Even now that he’s a teenager, Eli is always taking a backseat to his brother’s needs. And in some ways, he probably always will. There’s no avoiding it, but it kills me just the same. It kills me because Eli’s such a tough, resilient kid. Smart. Funny. A little wise beyond his years. He’s like an old soul, because he sees everything that goes on in our semi-functional family and he weighs in with a kind of uncanny wisdom. He knows all, he sees all … but he doesn’t get to be a garden-variety kid. Sometimes, I watch him go about his business and it feels to me like he’s some intelligent alien being, sent to live among us nut job Paskowitzes to set us straight.

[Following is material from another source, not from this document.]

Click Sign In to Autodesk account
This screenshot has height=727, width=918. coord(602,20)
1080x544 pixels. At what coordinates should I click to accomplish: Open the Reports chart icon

And here’s another thing: Eli doesn’t surf. It’s not that he doesn’t surf at all, just that he doesn’t care to surf. Don’t get me wrong, he knows how to surf. He’s actually got the stuff to be a strong surfer, if he wanted. But he doesn’t want it. He doesn’t live to surf, the way his dad, his grandfather, his uncles lived to surf. The way his sister lived to surf, for a time. I’m not such a complete ass that I attach any great significance to this, but I’d be less than honest if I said it didn’t break my heart, at least a little. It does. It’s like a sweet sadness that follows me around, whenever I stop to think about it, because I used to dream about having a little boy who’d follow me into the water. Same way my father had all his little boys following him into the water. Same way a lot of my surfing buddies are now watching their own kids become strong, competitive, champion surfers. It’s a selfish take, I know. And it pains me to admit it. But there it is.

These selfish dreams didn’t die with Eli, of course. When Isaiah was born, back before he was diagnosed, back before any of us had the first idea what we were facing, I held those same hopes and dreams for him. I’d wanted my firstborn son to know the joy and thrill of surfing, but that was not meant to be, so I guess I probably attached even more importance to this idea when Eli turned up.

But Eli had something else in mind, and I’ve learned to embrace his hopes and dreams and set my own aside. Lately, he’s shown some serious chops as a musician—perhaps drawing on the other sides of his gene pool. He’s got my mother’s tremendous ear for music, and on Danielle’s side he’s got my father-in-law’s sense of rhythm and timing. Eli’s actually a gifted and accomplished drummer, just like his grandfather and his uncle Damian, so I’m grateful that he’s got his own blend of silent fuel to drive his days. Doesn’t have to be my thing. Just has to be his thing, right? Took me a while to realize that, but I got to it eventually.